Antoinette RUSSO (No. 90-3240), Mildred Maloney (No.
90-3241) Plaintiffs-Appellants,
v.
Carl MASSULLO, et al., Defendants-Appellees.
No. 90-3240, 90-3241.
United States Court of Appeals, Sixth Circuit.
March 5, 1991.
On Appeal from the United States District Court for the Northern District of Ohio, 88-00928, 00929, Krenzler, J.
N.D.Ohio
AFFIRMED IN PART, RESERVED IN PART.
Before MILBURN and RALPH B. GUY, Jr., Circuit Judges; and BAILEY BROWN, Senior Circuit Judge.
PER CURIAM.
Plaintiffs-appellants Antoinette Russo and Mildred Maloney appeal from summary judgments for defendants-appellees Beaver Township, Carl Massullo (chief of the Beaver Township Police Department), Scott Pohlman (an investigator with the Ohio Department of Liquor Control), and various members of the Beaver Township Police Department1 in two separate actions brought under 42 U.S.C. Sec. 1983 alleging violations of constitutional rights (along with pendent state claims) resulting from a raid by the defendants on a liquor establishment for illegal gambling activities. For the reasons that follow, we affirm in part and reverse in part.
I.
On February 16, 1990, the district court granted summary judgment against each plaintiff in favor of all defendants. Separate notices of appeal were timely filed, and the cases, having arisen out of the same incident, were consolidated for appeal.
The facts relevant to this appeal revolve around an armed raid conducted without a warrant on April 16, 1987, at the Stagecoach Restaurant & Lounge ("Stagecoach") located in Beaver Township, Ohio. At approximately 9:30 p.m. defendants Frost and Martin, police officers employed by Beaver Township, entered the premises armed with shotguns and pistols. The purpose of the raid was the "closeout" of an investigation conducted by the Ohio Department of Liquor Control ("ODLC") of gambling in the Stagecoach--a licensed vendor of alcoholic beverages. The closeout consisted essentially of serving notices of noncompliance on the Stagecoach plus seizure of two alleged illegal gambling machines ("video poker machines").
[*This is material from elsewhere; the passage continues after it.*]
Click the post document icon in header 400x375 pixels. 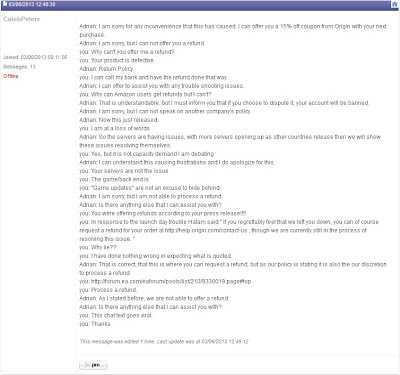coord(5,4)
When the officers arrived at the Stagecoach, it was featuring a stage entertainer and was comparatively full of customers. According to deposition testimony of plaintiff Russo, the owner of the Stagecoach, and plaintiff Maloney, an employee who had finished her shift at 6:00 p.m. and was listening to the entertainment, officers Frost and Martin entered the premises, pointed their weapons at the persons inside, and ordered everyone inside the establishment to raise their hands over their heads. Approximately five to eight law enforcement officers followed officers Frost and Martin inside. During the first thirty minutes of the raid, a pat-down search of everyone inside the establishment was conducted, and the customers were generally allowed to leave as soon as they were searched. As the raid continued, plaintiff Russo repeatedly asked whether the officers had brought a search warrant but was told that they did not need one. Also, during this time frame, both Russo's and Maloney's purses were searched, and neither was allowed to go to the restroom without being accompanied as far as the door by a female officer. The entire incident lasted approximately two hours, and before leaving, ODLC investigators served the violation notices and seized the two alleged gambling machines.
Approximately a week after the raid, investigator Scott Pohlman filed criminal complaints against both Russo and Maloney for violations of Ohio's gambling laws. Also, the Ohio Liquor Control Commission instituted proceedings regarding Russo's continued licensure and, in an order dated February 23, 1988, gave Russo the option of paying a forfeiture of $1400 or having her license suspended from March 22, 1988, until April 5, 1988. Both women were arrested and prosecuted, but the criminal charges were dismissed because no "testimony was offered that the machines in question were designed or adapted to generate a profit." "[P]ursuant to the acquittal rendered in Mahoning County Municipal Court," the Liquor Control Commission set aside the suspension and forfeiture and ordered the case involving Russo's license dismissed. J.A. 394.
The investigation of the Stagecoach was begun pursuant to a request by defendant Massullo to the ODLC. Part of Massullo's reason for seeking an outside investigation was an injunction issued in State v. Garono, No. ____ (C.P. Mahoning County April 3, 1985), aff'd in part, Garono v. State, 37 Ohio St. 3d 171, 524 N.E.2d 496 (1988), which forbade the state and Beaver Township (among others), their officers, agents, etc., from seizing machines owned by Garono Vending Co., the company that owned the machines inside the Stagecoach. Pohlman denied any knowledge of the injunction.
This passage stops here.